Agreed. I'm inclined to just make fn mapped_slice unsafe (since it really, really is!), slap a /// # Safety\n/// Only to be called when the memory is known to be _fully_ initialized and leave out this whole MaybeUninit mess simply because It's Complicated™ and so easy to invalidate in the various ways you pointed out.

I think that case of a readback buffer is probably the most compelling use case for actually tracking the initialization state of the memory as a whole since that would allow actually-safe access as a &[u8] for reads.

This is especially tricky since yes, you typically want to consume the data in some &[T] way, and have to assume the GPU has written exactly that T to it and is synchronized with the CPU timeline (and isn't mutably aliased, isn't being written to by "another thing" on the GPU timeline, ...).

fu5ha commented 1 year ago

Agreed. I'm inclined to just make fn mapped_slice unsafe (since it really, really is!), slap a /// # Safety\n/// Only to be called when the memory is known to be _fully_ initialized and leave out this whole MaybeUninit mess simply because It's Complicated™ and so easy to invalidate in the various ways you pointed out.

snip moved to #139 discussion.

fu5ha commented 1 year ago

Sounds good to me @Jasper-Bekkers!

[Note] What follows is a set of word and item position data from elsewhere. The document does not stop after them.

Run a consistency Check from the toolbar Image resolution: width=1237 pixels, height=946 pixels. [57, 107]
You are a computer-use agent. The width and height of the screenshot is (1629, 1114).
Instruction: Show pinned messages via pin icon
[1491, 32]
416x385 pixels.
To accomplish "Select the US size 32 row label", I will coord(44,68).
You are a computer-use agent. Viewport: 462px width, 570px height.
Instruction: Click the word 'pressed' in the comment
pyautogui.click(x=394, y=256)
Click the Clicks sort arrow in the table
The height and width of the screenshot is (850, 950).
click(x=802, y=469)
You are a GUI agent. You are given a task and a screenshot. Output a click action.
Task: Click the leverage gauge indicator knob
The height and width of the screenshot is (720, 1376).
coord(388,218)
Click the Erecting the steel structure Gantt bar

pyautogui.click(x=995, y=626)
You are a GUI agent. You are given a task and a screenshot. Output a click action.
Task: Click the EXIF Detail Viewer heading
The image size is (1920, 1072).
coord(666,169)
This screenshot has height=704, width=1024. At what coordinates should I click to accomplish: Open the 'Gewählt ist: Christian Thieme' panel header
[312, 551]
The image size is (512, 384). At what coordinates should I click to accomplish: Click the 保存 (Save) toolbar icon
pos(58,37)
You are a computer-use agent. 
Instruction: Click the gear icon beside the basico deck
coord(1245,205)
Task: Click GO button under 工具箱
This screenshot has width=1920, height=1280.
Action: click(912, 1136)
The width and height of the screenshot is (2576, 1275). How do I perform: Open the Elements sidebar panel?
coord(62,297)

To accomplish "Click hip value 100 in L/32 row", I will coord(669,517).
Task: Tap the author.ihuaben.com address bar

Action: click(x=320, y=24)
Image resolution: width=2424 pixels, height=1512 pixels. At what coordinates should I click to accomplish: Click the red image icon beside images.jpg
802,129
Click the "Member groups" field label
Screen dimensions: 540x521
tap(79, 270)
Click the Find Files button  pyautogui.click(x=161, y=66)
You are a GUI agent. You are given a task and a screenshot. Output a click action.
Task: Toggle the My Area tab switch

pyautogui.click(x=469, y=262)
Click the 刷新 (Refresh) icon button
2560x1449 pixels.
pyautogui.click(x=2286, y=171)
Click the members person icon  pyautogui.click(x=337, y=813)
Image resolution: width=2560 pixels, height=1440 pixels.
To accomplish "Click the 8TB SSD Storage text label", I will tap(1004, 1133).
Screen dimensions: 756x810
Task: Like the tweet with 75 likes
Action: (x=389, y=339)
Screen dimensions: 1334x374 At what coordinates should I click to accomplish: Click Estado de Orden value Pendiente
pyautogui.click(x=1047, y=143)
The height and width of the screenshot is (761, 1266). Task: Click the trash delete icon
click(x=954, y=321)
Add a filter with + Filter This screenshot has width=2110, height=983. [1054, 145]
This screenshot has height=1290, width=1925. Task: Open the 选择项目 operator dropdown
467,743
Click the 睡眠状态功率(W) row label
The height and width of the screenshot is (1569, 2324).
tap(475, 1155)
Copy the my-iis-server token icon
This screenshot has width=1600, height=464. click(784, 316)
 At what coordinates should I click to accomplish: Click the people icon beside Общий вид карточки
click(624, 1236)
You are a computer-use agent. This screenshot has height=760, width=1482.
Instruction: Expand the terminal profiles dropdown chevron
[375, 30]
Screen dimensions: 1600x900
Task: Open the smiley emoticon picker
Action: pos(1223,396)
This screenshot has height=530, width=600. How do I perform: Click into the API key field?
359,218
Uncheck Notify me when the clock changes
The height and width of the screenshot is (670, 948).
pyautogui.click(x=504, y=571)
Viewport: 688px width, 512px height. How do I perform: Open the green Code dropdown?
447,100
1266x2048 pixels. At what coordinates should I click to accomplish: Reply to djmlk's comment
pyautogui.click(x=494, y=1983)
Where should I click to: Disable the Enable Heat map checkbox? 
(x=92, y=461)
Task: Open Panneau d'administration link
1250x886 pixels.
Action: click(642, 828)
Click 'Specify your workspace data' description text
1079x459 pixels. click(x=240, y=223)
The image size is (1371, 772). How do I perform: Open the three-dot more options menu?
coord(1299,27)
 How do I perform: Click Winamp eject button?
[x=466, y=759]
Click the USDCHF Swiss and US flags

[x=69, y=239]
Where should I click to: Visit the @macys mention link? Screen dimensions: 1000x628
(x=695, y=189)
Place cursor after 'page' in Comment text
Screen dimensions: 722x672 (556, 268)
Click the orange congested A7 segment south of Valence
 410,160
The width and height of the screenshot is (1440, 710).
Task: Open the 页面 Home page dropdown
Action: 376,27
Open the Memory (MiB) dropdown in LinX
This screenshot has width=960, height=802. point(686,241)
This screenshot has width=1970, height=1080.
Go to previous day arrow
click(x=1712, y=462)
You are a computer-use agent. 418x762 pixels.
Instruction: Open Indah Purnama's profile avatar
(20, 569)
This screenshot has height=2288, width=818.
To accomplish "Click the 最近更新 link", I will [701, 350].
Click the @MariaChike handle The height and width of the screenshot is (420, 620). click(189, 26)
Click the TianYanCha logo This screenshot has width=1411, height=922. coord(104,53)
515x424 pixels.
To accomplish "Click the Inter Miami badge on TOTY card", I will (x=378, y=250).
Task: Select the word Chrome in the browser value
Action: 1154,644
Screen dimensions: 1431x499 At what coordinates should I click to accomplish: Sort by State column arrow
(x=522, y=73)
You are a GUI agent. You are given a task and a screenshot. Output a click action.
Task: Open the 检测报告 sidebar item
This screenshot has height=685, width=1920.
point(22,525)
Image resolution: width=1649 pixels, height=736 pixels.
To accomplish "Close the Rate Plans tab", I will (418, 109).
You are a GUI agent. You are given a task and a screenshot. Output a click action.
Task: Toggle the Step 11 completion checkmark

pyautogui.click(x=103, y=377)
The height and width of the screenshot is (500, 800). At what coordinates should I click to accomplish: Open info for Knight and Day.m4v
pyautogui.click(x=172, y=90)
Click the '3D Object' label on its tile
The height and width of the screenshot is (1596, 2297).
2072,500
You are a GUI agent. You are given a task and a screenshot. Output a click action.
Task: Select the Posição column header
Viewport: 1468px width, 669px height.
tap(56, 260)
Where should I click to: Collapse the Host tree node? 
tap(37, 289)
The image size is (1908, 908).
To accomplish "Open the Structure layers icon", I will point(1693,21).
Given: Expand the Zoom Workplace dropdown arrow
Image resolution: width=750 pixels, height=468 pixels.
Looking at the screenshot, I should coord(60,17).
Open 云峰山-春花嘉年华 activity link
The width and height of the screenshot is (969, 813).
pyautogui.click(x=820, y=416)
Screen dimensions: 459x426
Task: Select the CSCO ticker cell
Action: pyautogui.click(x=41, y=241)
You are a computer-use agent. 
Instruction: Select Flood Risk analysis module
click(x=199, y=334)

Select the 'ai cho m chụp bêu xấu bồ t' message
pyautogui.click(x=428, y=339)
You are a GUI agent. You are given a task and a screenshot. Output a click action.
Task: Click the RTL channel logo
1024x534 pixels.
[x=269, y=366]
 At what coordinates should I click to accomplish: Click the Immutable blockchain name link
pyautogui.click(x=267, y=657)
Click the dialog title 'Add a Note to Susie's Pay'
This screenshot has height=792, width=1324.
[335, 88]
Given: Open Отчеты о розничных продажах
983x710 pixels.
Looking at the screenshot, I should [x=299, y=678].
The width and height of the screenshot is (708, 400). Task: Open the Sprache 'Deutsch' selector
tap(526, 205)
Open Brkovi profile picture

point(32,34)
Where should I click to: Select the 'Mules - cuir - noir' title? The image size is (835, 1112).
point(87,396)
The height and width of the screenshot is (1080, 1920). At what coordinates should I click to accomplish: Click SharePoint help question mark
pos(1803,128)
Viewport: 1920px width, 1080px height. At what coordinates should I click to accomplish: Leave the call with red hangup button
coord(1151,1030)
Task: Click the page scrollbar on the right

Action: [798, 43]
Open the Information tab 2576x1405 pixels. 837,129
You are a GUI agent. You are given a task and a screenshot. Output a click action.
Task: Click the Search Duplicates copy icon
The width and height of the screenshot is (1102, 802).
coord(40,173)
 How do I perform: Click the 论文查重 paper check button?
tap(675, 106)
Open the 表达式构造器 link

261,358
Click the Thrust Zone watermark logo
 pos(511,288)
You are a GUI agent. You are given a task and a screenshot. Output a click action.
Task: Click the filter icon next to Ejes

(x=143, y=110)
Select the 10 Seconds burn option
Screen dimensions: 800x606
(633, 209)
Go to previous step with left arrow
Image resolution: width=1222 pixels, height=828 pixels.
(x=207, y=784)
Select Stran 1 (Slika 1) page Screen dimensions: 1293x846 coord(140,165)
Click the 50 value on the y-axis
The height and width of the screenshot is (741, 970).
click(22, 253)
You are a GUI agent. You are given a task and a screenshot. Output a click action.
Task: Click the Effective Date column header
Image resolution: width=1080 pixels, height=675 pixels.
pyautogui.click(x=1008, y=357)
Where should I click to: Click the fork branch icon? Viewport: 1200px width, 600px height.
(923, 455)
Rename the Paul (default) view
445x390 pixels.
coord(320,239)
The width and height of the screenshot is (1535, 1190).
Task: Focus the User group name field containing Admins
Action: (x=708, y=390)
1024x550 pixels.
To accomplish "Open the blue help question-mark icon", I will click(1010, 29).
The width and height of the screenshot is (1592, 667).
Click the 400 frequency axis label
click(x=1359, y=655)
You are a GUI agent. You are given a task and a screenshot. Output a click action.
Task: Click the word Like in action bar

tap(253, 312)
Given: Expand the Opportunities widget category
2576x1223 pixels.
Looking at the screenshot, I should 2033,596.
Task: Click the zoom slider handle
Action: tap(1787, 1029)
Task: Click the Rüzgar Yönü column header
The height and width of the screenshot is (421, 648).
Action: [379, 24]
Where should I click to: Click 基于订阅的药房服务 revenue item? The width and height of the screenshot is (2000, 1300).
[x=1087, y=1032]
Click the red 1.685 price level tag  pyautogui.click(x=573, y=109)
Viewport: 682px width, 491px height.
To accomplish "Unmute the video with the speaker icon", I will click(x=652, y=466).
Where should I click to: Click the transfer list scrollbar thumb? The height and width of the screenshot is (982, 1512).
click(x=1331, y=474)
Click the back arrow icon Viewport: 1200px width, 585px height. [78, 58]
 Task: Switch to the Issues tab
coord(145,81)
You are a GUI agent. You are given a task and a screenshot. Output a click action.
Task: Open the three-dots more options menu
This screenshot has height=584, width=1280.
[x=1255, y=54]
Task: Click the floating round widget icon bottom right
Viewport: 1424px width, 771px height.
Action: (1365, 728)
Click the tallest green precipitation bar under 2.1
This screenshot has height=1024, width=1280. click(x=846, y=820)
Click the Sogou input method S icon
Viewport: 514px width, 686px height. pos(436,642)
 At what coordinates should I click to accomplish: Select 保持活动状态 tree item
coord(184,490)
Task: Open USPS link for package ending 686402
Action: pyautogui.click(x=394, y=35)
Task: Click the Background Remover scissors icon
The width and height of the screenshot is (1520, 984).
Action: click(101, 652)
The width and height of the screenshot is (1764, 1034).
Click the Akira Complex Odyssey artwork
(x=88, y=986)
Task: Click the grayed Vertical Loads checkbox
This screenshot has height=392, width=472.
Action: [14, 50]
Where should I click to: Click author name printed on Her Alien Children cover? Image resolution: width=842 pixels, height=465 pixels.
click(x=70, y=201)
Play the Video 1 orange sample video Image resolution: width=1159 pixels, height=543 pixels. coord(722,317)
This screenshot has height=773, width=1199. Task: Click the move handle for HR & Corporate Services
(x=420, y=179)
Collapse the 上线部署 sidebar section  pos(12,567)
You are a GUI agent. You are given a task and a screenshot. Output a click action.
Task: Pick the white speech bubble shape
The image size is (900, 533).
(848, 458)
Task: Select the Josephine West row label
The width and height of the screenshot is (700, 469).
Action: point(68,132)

I'll clean this up a bit more based on that plan and can start experimenting with a dx12 api soon.

fu5ha commented 1 year ago

Addressed Jasper's feedback and updated the original PR description with the new direction :)

fu5ha commented 1 year ago

... github is being dumb and not letting me re-request from both of you at the same time I guess lol.

MarijnS95 commented 1 year ago

NonNull::slice_from_raw_parts() just stabilized which we might also use to represent a valid range of bytes on a raw pointer, without the UB of mapping possibly uninitialized data as safe slice.